De la investigación de Dupont destacan varias partes, en especial las dedicadas, quizá porque no se cubren del sentimentalismo que genera lo personal, a las leyendas que rodeaban al autor de las señoritas de Avignon. Especialmente brillante es el capítulo dedicado a Jean Cocteau, donde se plasma la personalidad del versátil poeta, su humanidad y la incomprensión que planeó sobre su figura, tan versátil que escapaba a la mayoría, limitada ante tanta exuberancia. La muerte del poliédrico francés se narra con una extraña belleza que simboliza el adiós a una época, con Picasso cada vez más solo mientras la guadaña se asomaba a su espacio con lentitud.
El último tramo de la singladura del rupturista por excelencia, del culto bárbaro que se cargó los cimientos de lo convencional, es una campaña de pérdidas y homenajes. Las primeras erosionan la tierra. Las segundas reconocen, un poco tarde, el valor de un hombre entregado a una causa que ahora comparte con su particular Sancho Panza, quien le ayuda a elegir los cuadros para la gran exposición del Grand Palais, oculta una anterior operación de riesgo y le acompaña en la larga y pausada agonía en la que el niño grande de noventa y un años aún deseaba colores.
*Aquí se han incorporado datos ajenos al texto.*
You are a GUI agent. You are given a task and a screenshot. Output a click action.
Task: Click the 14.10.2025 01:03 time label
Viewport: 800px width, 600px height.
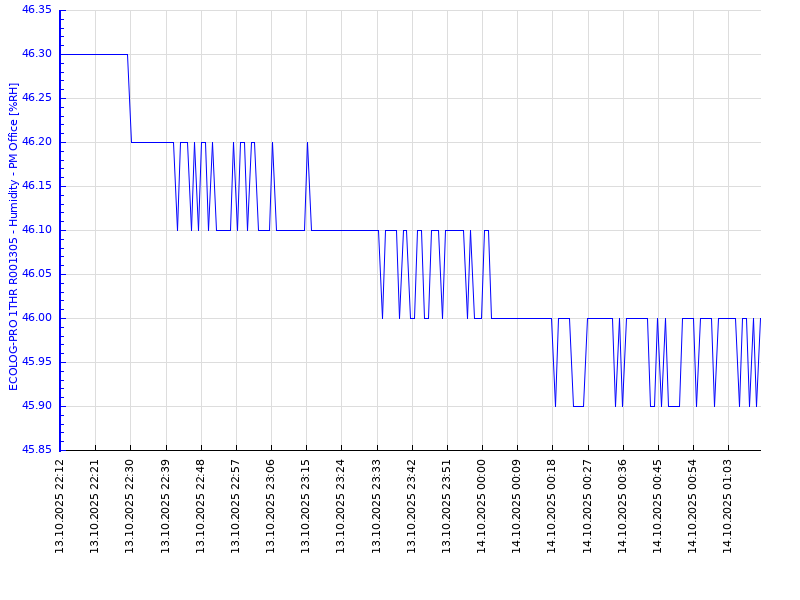pyautogui.click(x=728, y=505)
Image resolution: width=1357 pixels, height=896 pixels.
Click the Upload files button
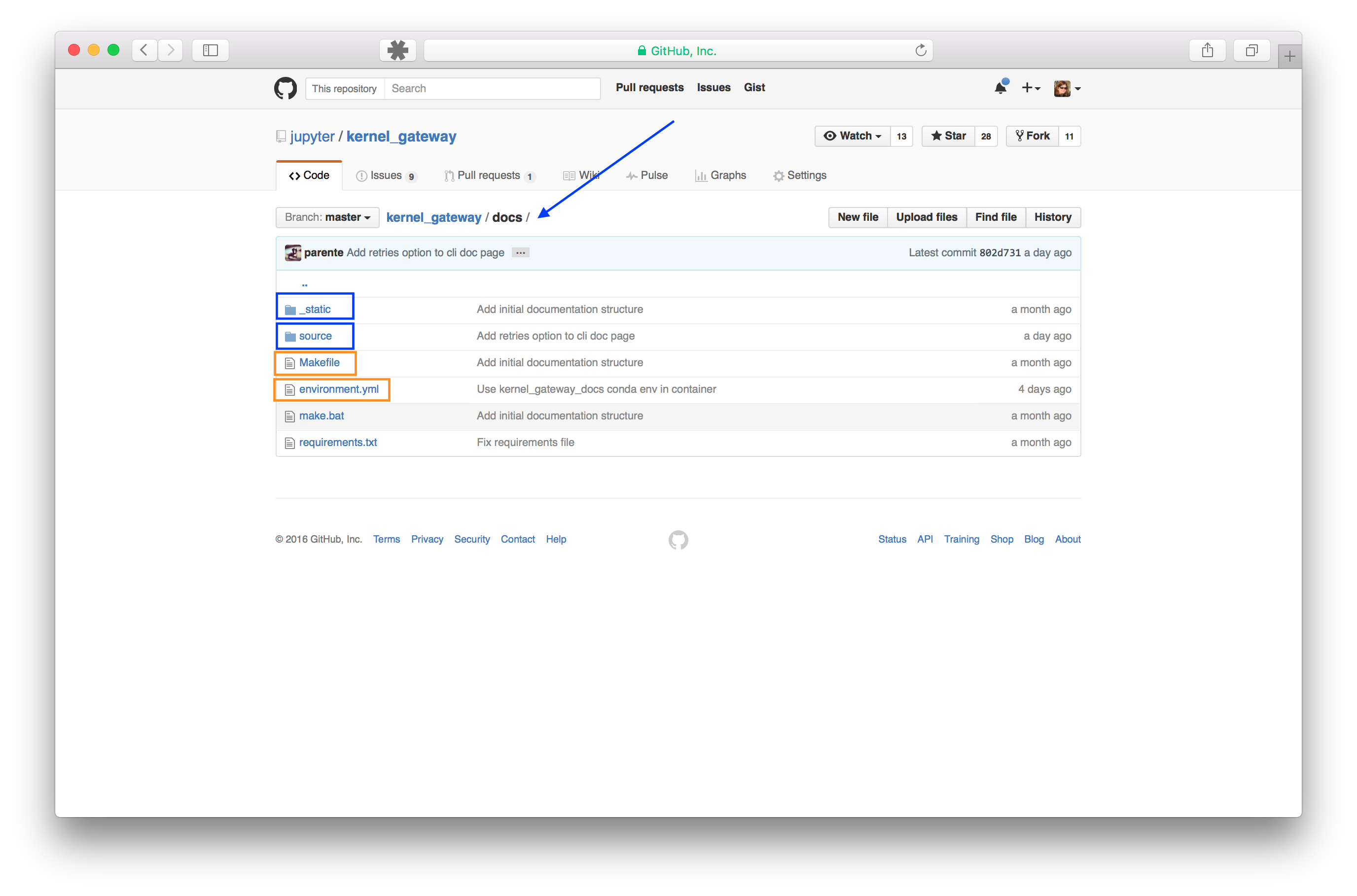tap(926, 217)
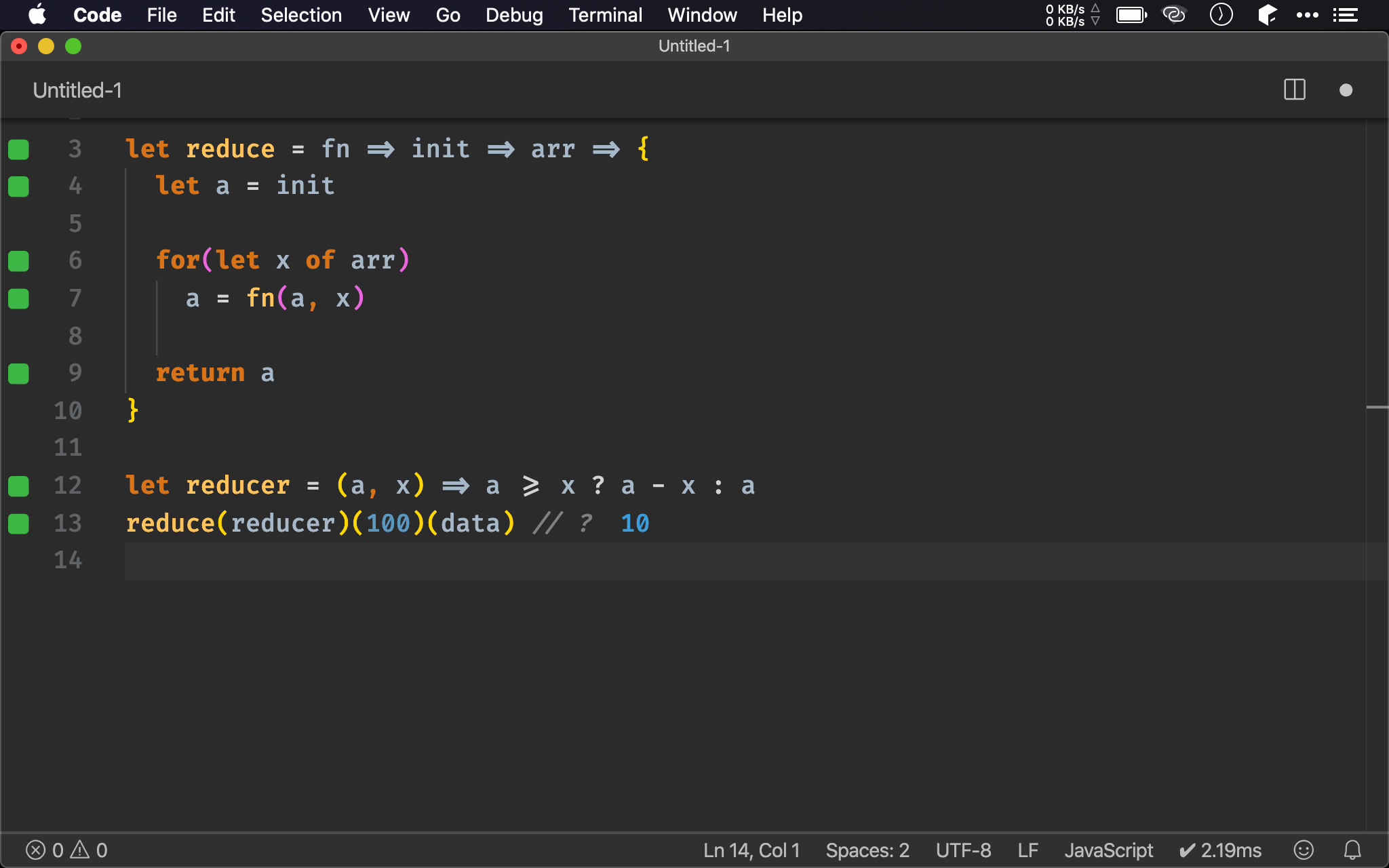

Sus últimas palabras muestran deseo hacia el mundo y las formas, hacia su mujer, con quien se casó sin publicidad en 1961, y lo maravilloso de respirar, justo en el momento en que exhaló su último suspiro.
La última parte del volumen es apasionante desde la disputa. Tras el entierro nació la obsesión, expresada en un control del inmenso fondo a manejar y el recuerdo del desconsuelo. Jacqueline cayó en el alcoholismo y decía que Pablo estaba presente, acompañándole en cualquier circunstancia. La faceta de eterno romance tiene algo de locura, de sumisión a un magnetismo que fuera de su cuerpo creador era una pesadilla absoluta. La lucha por algo más que un puñado de dólares entre los hijos y la desconsolada protectora de la memoria se sucedieron hasta el infinito, con escenas lamentables, pleitos y una ira irracional de ambición desmedida que también afectó a la hija de Jacqueline, cínica y desmedida en su voluntad de ser millonaria desde la nada, sin merecerlo.
A lo largo de la obra se pone el acento en la generosidad desmedida de la homenajeada, quien donó muchos lienzos a un sinfín de museos repartidos por todo el orbe para que su amado tuviera casa en cualquier rincón. Asimismo, desde la nostalgia, se insiste en su bondad con empleados domésticos, no siempre correspondida, y con amigos varios que la consideraban casi una bendición divina, un ser irrepetible. ¿Lo era? No lo sabemos porque el escrito, notable y de fácil lectura, está pasado en determinados fragmentos por una subjetividad excesiva que ensombrece la previa transparencia que, y es justo reconocerlo, aclara muchas zonas que pese la ingente bibliografía dedicada a la cuestión no se habían explicado con tanto esmero, y si se consigue es por una serie de fuentes a las que otros historiadores del tema no habían tenido acceso directo, factor que lacra el texto en la otra vertiente, cuando el cariño hacia Jacqueline sale a relucir y se nota demasiado.
No es ningún pecado amar. La autora ha ajustado cuentas consigo misma y con una amiga que desde la tumba pedía a gritos una redimensión de su personaje. No será la última, pero tiene visos de ser, desde una comprensible desconfianza, la más certera que aparecerá en el horizonte.